Vocalement, la distribution est judicieuse et équilibrée, à l'exception du rôle titre que l'on suppose fatigué en ce soir de première, car il pousse une voix un peu blanche dont le formant du chanteur est absent, alors que les extraits de répétitions disponibles en ligne font entendre une émission plus timbrée et riche en harmoniques. Mais est-ce sa fatigue, son phrasé ou l'écriture de son rôle qui pose problème, quand il anonne de longues tirades en valeurs longues sans les soutenir et les relier, semblant juste les pousser l'une après l'autre ? Si Philippe Hersant a voulu ces longues phrases un peu plates, contrastant avec d'autres passages plus naturels et fluides écrits pour Gregor, il avait certainement en tête autre chose que leur réalisation de ce soir ? Si le tempo doit vraiment en être si lent, elles doivent, pour avancer et toucher, être nourries différemment par le timbre et le souffle. Vocalement, on pourrait imaginer un Wozzeck en Gregor, mais un plus fragile Pelléas comme Jean-Christophe Lanièce devrait convenir idéalement. Sa première intervention sur le bateau semble cependant ce soir trop aiguë, puis la scène avec Edison trop grave. Un meilleur équilibre est trouvé dans sa tirade à Ethel sur les orages ou dans leur scène finale, et sans doute tout son rôle se rassemblera mieux lors des représentations suivantes.
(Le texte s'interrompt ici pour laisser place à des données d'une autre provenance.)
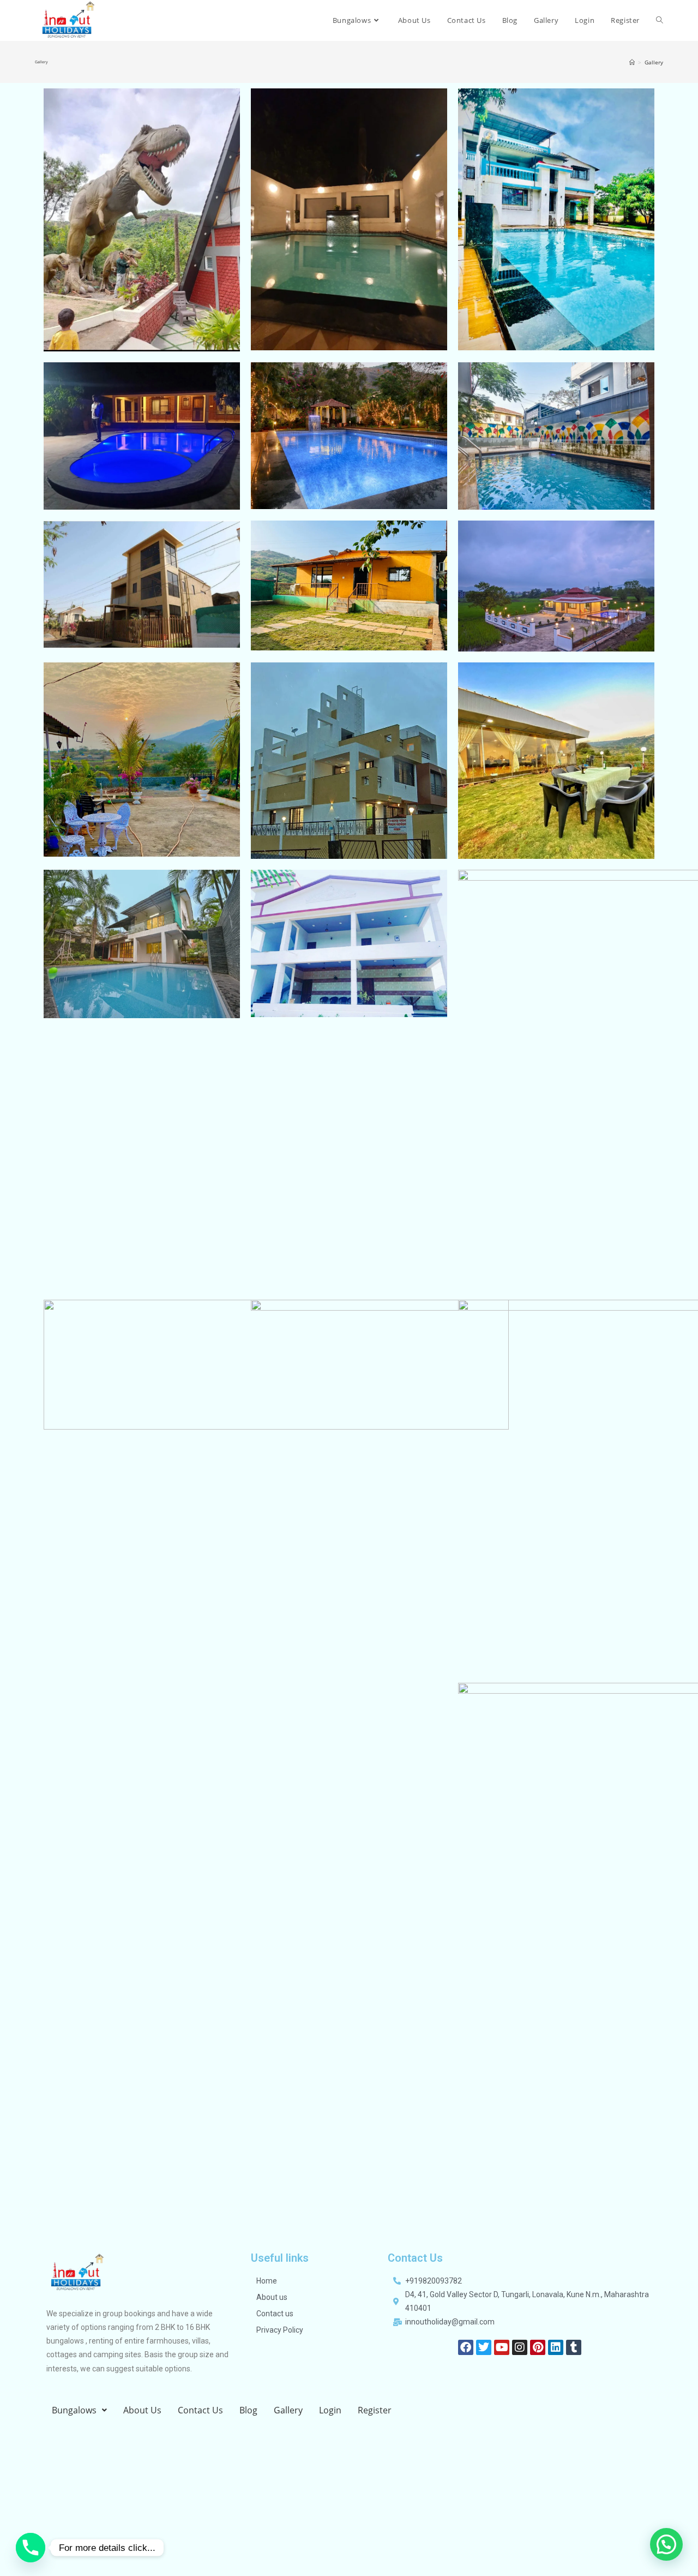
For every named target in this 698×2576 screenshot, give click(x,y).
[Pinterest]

À ses côtés, André Heyboer est un Edison magistral, François Rougier est magnifique en Norman, Jérôme Boutillier (ex méchant Gaveston dans La Dame Blanche ici-même l'an dernier) est très juste en Parker, Marie-Andrée Bouchard-Lesieur voluptueuse à souhait en Ethel, telle une Dalila gentille. Philippe Hersant lui offre les phrases les plus posées et caressantes, graves et calmes, où son phrasé et son legato, superbes comme ceux de François Rougier, font merveille. Betty est claire et légère, comme il sied à son rôle pimpant, qui évoque souvent une écriture de comédie musicale et rappelle l'émission presque droite de Dawn Upshaw dans le Rake's Progress de Stravinsky. Ce rôle éveille chez Elsa Benoit d'autres couleurs que celui d'Anna dans La Dame Blanche. Il inspire aussi à Philippe Hersant une écriture claire et presque répétitive, entre Adams et Sondheim.
La diction de tous est excellente, et l'écriture de Philippe Hersant permet une remarquable compréhension des paroles.
À voir jusqu'au 8 novembre 2021 à l'Opéra Comique.